» **TASK BRIEF**: Across the records that follow, give the number of lines containing the word "April" and nothing else.

Stored items from a collection
------------------------------------------------
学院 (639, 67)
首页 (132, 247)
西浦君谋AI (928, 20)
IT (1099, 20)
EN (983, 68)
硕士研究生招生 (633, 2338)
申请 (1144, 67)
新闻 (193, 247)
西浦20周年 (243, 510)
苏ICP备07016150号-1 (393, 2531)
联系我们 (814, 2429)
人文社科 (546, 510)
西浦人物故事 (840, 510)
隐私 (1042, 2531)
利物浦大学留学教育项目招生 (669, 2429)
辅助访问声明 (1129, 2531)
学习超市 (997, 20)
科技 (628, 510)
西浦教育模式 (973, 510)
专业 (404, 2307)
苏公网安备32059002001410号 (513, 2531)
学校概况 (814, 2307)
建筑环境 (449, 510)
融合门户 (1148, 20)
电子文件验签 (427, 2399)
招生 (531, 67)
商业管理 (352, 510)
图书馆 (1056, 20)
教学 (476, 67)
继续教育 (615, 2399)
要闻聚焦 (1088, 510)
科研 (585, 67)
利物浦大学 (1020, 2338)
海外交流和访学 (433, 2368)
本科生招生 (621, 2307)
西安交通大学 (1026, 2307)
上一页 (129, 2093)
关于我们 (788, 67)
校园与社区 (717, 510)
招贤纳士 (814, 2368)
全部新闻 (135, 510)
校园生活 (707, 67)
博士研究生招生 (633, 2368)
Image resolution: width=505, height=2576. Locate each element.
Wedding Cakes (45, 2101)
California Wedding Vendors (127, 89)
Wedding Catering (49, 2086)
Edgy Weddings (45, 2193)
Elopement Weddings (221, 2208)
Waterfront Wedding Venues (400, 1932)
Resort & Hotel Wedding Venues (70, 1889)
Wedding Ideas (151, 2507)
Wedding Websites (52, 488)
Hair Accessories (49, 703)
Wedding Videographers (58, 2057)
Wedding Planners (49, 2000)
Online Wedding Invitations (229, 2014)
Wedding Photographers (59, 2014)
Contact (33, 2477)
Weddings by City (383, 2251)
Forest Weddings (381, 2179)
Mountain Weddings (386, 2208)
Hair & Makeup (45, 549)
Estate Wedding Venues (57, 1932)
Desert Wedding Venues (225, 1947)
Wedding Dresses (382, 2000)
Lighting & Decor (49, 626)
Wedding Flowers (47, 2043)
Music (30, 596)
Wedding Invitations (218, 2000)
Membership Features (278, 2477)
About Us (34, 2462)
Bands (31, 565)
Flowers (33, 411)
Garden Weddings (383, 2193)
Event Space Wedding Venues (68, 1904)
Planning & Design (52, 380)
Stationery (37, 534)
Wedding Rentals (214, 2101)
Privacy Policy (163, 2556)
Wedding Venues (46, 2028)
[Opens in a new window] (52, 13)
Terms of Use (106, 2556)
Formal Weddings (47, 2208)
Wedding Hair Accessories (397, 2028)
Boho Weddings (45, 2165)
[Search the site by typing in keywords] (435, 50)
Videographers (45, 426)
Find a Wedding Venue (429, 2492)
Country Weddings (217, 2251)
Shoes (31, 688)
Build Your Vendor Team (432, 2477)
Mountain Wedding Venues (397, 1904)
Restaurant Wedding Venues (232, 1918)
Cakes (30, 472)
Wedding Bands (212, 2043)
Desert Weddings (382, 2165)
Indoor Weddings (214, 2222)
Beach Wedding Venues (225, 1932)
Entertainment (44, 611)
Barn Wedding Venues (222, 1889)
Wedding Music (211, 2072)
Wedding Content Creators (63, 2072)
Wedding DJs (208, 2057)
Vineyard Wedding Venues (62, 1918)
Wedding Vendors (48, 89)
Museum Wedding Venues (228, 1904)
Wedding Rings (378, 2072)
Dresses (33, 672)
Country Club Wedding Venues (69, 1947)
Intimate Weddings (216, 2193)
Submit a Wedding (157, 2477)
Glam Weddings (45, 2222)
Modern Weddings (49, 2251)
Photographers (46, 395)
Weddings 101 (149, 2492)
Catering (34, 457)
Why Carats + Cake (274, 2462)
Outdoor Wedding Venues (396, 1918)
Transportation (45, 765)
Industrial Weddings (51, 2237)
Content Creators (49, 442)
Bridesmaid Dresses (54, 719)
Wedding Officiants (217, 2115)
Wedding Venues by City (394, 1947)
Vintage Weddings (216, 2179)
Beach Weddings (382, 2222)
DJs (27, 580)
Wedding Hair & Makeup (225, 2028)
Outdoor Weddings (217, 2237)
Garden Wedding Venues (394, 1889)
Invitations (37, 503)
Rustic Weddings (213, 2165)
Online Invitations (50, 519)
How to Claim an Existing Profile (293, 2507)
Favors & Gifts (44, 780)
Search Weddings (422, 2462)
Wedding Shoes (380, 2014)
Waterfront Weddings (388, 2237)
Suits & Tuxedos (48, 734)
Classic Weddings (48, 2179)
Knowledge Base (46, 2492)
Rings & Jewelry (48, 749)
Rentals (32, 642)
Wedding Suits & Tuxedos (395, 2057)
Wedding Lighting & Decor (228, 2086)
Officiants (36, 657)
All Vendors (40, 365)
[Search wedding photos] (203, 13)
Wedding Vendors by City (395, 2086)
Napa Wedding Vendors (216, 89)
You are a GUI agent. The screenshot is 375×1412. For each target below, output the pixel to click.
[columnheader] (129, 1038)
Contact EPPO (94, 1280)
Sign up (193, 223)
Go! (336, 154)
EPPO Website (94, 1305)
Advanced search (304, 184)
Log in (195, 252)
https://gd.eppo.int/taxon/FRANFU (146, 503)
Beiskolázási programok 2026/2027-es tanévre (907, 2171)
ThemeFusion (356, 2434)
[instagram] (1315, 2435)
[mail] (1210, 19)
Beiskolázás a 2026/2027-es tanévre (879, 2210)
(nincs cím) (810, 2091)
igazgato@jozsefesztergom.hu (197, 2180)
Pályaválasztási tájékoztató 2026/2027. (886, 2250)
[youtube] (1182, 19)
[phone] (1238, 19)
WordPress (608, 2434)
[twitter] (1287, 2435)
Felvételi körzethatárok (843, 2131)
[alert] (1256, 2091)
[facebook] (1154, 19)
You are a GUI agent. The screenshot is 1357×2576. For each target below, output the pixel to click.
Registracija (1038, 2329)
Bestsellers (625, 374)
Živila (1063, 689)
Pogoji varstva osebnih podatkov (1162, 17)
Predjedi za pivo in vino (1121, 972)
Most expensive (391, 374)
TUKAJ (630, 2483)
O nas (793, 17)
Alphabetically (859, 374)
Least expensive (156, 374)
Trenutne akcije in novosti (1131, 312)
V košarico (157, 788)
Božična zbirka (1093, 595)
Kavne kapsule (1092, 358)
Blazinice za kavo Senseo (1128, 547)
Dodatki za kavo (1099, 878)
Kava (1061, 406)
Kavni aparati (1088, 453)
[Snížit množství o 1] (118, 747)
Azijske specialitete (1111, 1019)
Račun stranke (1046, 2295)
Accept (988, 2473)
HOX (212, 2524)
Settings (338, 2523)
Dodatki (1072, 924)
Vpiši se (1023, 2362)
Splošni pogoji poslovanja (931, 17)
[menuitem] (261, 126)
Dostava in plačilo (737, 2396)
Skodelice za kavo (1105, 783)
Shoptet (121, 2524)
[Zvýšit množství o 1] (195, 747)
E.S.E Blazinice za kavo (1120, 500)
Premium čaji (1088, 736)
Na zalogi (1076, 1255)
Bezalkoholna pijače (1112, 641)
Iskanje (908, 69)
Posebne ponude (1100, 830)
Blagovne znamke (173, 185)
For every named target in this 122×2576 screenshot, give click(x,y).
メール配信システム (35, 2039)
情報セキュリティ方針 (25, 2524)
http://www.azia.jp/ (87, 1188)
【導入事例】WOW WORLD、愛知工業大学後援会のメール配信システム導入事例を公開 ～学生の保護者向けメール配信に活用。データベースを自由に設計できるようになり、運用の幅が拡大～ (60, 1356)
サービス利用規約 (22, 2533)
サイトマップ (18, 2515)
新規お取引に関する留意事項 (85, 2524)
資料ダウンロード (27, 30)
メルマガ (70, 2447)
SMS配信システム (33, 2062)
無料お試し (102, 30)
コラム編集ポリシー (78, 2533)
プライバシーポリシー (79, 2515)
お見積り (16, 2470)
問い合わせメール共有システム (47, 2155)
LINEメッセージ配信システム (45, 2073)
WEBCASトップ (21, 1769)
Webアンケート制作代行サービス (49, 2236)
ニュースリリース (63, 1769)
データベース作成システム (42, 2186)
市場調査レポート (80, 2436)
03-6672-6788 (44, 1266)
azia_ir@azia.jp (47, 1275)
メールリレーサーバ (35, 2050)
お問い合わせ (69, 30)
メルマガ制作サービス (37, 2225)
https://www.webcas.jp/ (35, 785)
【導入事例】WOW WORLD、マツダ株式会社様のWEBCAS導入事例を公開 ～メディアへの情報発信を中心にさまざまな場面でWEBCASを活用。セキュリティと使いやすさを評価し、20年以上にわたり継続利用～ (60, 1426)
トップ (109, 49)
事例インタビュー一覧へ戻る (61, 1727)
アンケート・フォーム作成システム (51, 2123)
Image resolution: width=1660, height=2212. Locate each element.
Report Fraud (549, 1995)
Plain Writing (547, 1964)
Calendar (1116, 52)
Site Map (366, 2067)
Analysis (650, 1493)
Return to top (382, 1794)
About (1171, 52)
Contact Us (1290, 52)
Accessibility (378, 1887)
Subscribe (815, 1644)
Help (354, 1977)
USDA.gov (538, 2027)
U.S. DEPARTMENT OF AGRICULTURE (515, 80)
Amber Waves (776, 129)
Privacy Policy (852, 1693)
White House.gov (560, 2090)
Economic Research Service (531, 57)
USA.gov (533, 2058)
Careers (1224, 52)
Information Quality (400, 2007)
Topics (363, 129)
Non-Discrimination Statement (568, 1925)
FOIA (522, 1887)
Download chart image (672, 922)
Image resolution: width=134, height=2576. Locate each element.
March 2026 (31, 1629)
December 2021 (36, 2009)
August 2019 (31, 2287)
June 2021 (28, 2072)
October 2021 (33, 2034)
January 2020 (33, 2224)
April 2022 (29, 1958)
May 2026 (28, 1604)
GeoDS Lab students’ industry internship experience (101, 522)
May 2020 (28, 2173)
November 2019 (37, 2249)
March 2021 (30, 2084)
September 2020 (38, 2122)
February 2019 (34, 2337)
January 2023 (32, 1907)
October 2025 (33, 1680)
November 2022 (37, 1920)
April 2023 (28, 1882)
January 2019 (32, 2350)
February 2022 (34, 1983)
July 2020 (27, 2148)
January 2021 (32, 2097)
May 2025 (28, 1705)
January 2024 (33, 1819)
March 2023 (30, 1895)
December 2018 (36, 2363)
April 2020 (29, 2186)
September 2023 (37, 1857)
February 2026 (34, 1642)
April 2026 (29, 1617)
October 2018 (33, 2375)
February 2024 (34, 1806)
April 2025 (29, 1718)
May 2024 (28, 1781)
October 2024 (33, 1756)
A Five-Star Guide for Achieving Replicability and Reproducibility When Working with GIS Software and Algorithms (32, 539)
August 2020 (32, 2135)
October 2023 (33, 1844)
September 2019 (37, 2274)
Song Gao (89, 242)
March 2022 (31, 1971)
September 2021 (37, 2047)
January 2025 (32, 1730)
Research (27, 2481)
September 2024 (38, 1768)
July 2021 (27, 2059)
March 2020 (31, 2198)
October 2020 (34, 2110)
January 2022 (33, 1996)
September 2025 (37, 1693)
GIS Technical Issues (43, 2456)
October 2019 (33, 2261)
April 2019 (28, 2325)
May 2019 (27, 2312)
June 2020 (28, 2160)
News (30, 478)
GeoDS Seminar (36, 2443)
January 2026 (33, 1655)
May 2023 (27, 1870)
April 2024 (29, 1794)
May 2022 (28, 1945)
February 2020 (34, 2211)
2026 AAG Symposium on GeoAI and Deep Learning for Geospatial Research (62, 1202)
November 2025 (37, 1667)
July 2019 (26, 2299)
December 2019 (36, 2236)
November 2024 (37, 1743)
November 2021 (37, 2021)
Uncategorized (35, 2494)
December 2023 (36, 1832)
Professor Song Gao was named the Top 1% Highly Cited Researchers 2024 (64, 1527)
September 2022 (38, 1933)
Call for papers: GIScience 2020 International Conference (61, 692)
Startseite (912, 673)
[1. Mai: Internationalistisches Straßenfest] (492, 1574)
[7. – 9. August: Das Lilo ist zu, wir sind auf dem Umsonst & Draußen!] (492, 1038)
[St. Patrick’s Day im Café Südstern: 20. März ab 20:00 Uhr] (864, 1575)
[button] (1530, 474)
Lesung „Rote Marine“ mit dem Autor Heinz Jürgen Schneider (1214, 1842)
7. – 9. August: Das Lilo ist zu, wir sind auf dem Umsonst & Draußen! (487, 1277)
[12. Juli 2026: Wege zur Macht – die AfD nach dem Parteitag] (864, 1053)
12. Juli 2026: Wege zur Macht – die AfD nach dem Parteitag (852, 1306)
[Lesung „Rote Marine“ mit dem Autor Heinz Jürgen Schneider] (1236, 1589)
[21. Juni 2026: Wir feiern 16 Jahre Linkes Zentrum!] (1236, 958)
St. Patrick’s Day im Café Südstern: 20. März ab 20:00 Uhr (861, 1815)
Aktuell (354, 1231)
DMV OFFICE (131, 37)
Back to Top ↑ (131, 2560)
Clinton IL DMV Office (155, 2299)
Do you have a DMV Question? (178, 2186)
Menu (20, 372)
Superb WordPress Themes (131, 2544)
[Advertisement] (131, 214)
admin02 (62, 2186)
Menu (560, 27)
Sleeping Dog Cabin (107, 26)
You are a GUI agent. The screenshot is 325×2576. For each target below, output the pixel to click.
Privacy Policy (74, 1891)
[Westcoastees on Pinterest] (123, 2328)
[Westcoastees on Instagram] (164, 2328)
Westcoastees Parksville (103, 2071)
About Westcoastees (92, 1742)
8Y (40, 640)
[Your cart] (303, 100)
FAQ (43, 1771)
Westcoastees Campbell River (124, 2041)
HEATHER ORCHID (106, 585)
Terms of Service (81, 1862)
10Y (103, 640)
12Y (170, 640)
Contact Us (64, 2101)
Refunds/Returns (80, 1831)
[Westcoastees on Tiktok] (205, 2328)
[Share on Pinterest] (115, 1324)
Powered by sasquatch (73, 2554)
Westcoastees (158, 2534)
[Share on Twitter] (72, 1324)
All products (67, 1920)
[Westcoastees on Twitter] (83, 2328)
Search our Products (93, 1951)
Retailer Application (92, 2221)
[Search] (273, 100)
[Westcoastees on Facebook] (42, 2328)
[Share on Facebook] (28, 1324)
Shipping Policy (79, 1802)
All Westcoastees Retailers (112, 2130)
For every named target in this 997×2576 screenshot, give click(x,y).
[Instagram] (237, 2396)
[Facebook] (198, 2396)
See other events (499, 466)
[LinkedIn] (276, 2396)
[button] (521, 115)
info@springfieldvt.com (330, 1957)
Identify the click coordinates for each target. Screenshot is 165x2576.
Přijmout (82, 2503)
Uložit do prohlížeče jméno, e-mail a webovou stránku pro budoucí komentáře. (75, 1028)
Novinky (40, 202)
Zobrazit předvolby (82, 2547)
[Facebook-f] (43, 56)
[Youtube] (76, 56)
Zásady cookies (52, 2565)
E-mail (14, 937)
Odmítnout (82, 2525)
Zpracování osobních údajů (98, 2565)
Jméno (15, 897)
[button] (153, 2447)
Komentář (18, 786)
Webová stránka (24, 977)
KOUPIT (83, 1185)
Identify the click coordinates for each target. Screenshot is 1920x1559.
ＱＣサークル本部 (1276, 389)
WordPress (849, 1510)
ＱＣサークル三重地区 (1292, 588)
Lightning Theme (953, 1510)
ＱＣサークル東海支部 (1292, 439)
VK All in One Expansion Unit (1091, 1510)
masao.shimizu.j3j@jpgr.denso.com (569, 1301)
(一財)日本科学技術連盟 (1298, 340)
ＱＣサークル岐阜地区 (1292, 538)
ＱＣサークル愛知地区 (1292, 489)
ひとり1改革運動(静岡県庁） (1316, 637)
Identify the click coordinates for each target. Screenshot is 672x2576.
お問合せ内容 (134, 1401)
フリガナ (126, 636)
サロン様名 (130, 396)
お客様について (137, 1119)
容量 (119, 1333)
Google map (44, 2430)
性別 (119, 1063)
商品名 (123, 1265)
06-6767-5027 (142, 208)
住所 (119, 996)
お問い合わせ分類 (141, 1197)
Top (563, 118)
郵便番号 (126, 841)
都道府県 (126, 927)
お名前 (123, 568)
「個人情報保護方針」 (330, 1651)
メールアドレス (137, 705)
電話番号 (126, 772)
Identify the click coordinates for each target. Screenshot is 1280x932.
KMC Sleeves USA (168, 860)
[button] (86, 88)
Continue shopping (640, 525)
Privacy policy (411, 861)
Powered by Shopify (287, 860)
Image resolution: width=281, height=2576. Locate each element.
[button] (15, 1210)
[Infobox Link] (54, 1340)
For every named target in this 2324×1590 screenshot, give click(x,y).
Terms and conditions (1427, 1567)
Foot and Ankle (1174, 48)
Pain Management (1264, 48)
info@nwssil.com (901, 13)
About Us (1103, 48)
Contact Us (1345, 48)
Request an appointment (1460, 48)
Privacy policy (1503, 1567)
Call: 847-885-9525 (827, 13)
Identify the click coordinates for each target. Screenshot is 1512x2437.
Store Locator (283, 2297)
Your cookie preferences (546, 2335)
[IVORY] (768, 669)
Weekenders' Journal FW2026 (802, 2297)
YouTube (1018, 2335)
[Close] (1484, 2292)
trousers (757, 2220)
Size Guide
------------------------------------------------
» **SOLUTION**: 7